Ani Amiraghyan Անի Ամիրաղյան
- Country (sports): Armenia
- Born: 9 October 1993 (age 32) Yerevan, Armenia
- Height: 1.68 m (5 ft 6 in)
- Plays: Right (two-handed backhand)
- Prize money: $53,705

Singles
- Career record: 221–131
- Career titles: 1 ITF
- Highest ranking: No. 422 (12 August 2013)
- Current ranking: No. 768 (27 July 2026)

Doubles
- Career record: 89–76
- Career titles: 7 ITF
- Highest ranking: No. 505 (27 June 2016)
- Current ranking: No. 830 (27 July 2026)

Team competitions
- Fed Cup: 32–22

= Ani Amiraghyan =

Armenian tennis player

Ani Amiraghyan (Անի Ամիրաղյան; born 9 October 1993) is an Armenian tennis player.

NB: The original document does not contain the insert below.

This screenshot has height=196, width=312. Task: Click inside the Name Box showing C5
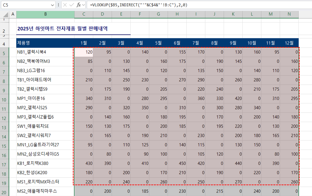coord(22,4)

Over her career, Amiraghyan won one singles title and seven doubles titles on the ITF Women's Circuit. On 12 August 2013, she reached her best singles ranking of world No. 422. On 27 June 2016, she peaked at No. 505 in the doubles rankings.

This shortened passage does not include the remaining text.